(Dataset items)
+++++

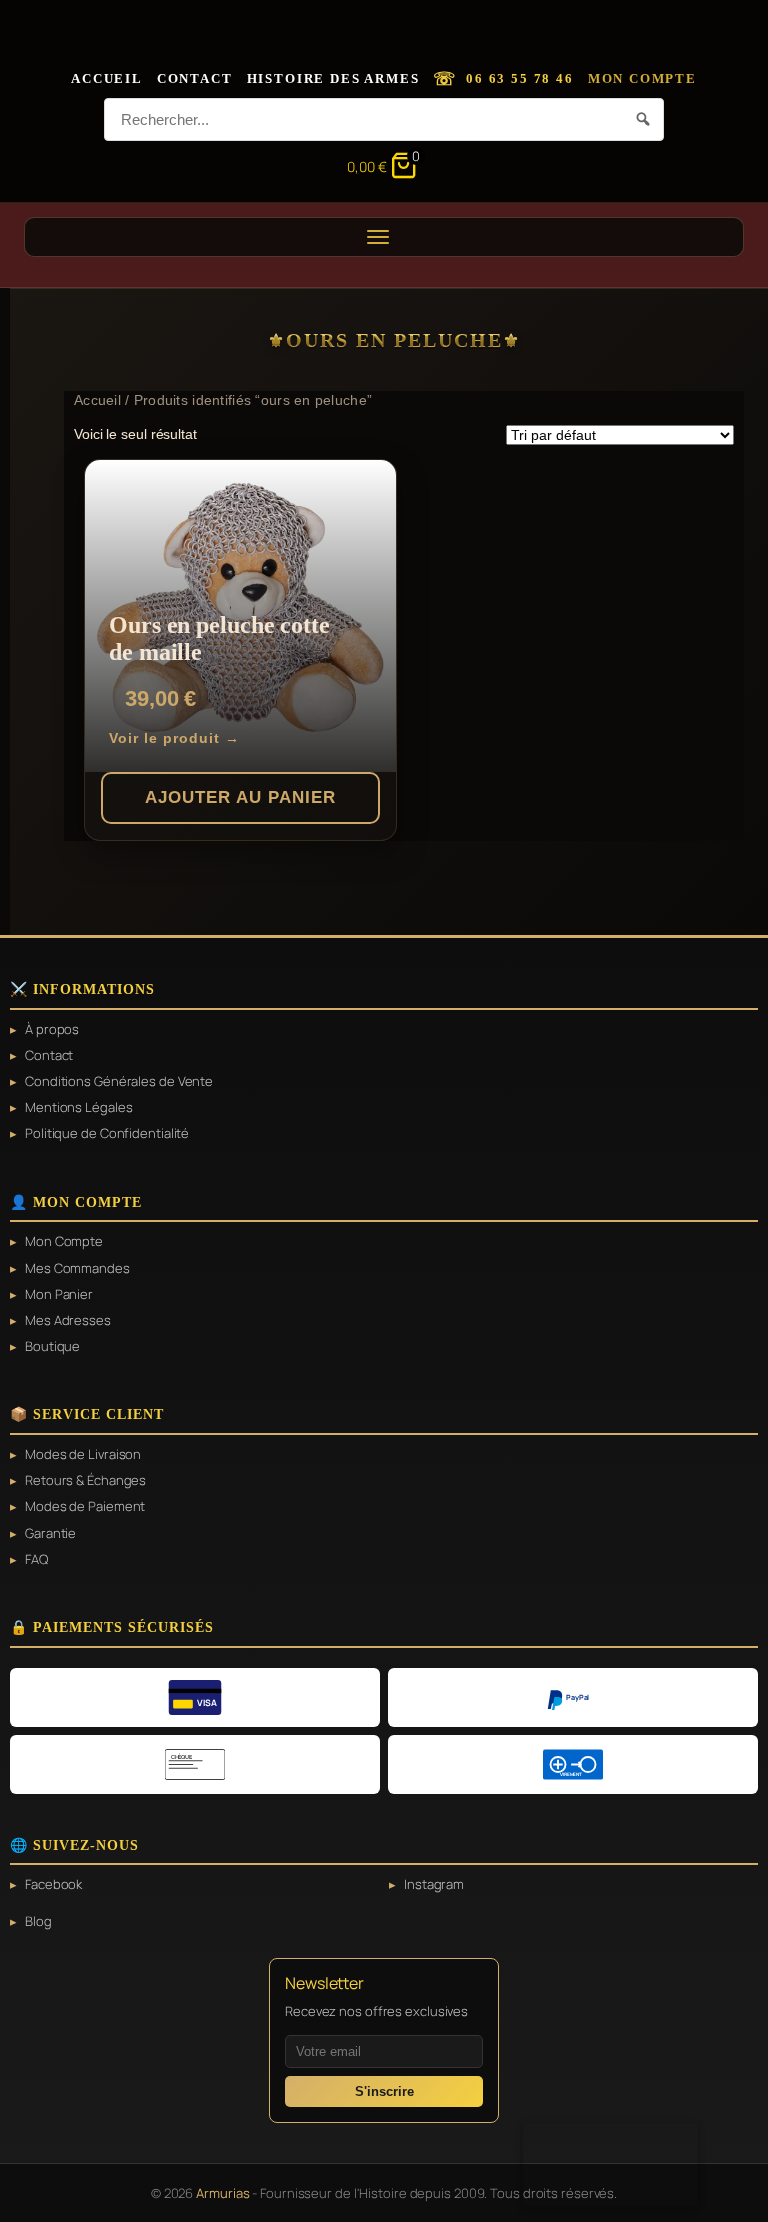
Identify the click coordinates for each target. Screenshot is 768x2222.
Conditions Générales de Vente (119, 1081)
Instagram (434, 1884)
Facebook (53, 1884)
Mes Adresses (68, 1320)
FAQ (36, 1559)
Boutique (52, 1346)
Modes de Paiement (85, 1506)
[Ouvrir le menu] (384, 237)
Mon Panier (59, 1294)
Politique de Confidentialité (107, 1133)
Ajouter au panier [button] (240, 797)
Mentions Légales (78, 1107)
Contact (195, 78)
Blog (38, 1921)
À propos (52, 1029)
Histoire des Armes (333, 78)
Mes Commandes (77, 1268)
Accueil (107, 78)
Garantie (50, 1533)
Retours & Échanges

+++++

— Your goal —
Leave the images out and give the rest of the data again exactly.

— Task solution —
Identify the click coordinates for each target. Screenshot is 768x2222.
Conditions Générales de Vente (119, 1081)
Instagram (434, 1884)
Facebook (53, 1884)
Mes Adresses (68, 1320)
FAQ (36, 1559)
Boutique (52, 1346)
Modes de Paiement (85, 1506)
[Ouvrir le menu] (384, 237)
Mon Panier (59, 1294)
Politique de Confidentialité (107, 1133)
Ajouter au panier [button] (240, 797)
Mentions Légales (78, 1107)
Contact (195, 78)
Blog (38, 1921)
À propos (52, 1029)
Histoire des Armes (333, 78)
Mes Commandes (77, 1268)
Accueil (107, 78)
Garantie (50, 1533)
Retours & Échanges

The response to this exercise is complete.